Searching for Paul Cohen-Portheim’s Grave

A guest post by Beth Arscott and Alix Nicolas

The year: 1932, the place: Paris. A well-known German author dies in a little-known corner of the city, Rue Rémy de Gourmont. 70 years later, and Paul Cohen-Portheim has faded into such obscurity that the circumstances of his death and even his final resting place are shrouded in mystery.

Although little is known about his death, he was well documented in life. Born in Germany to Jewish parents, Cohen-Portheim spent his life travelling for artistic and literary inspiration, and was described as ‘the first citizen of Western Europe’ in the obituary in the Observer of 16 October 1932.

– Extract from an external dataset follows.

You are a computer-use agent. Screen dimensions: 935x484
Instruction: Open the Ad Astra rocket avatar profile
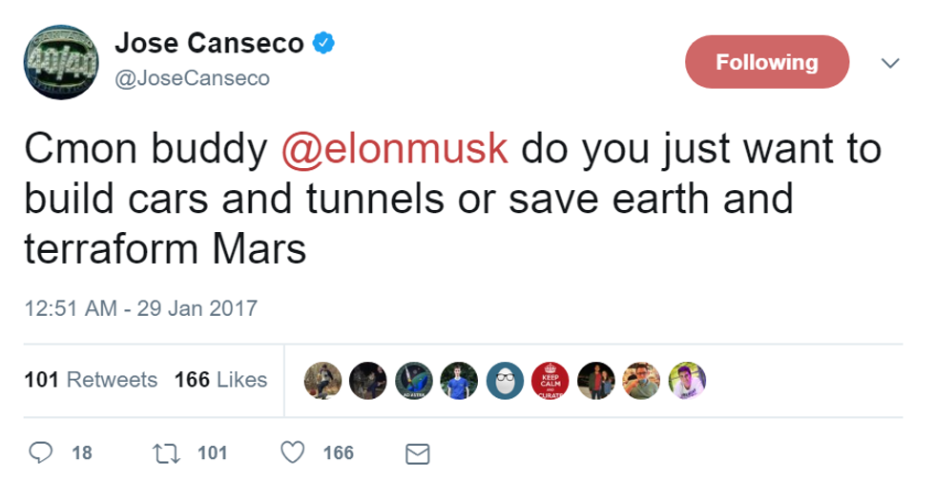[414, 380]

His writings included an autobiographical memoir about his internment in British camps during the First World War and travel books about some of his most loved haunts, London and Paris. Fittingly, the cosmopolitan Cohen-Portheim died in Paris while away from a registered home in England after falling ill during his travels in Spain and Portugal. He died on the 6 October 1932 at the age of 53.

Paul Cohen-Portheim

Paul Heinrich Cohen, who would later go by Paul Cohen-Portheim, was born in Berlin on 22 March 1879 to Jewish parents, Ernst and Jenny Cohen (née Porges von Portheim). Little is known of Ernst Cohen, but Jenny was a descendent of a large German manufacturing family, of minor noble status. Paul had an older sister, Helene Henriette (*1876), and a younger brother, Otto Heinrich (*1883).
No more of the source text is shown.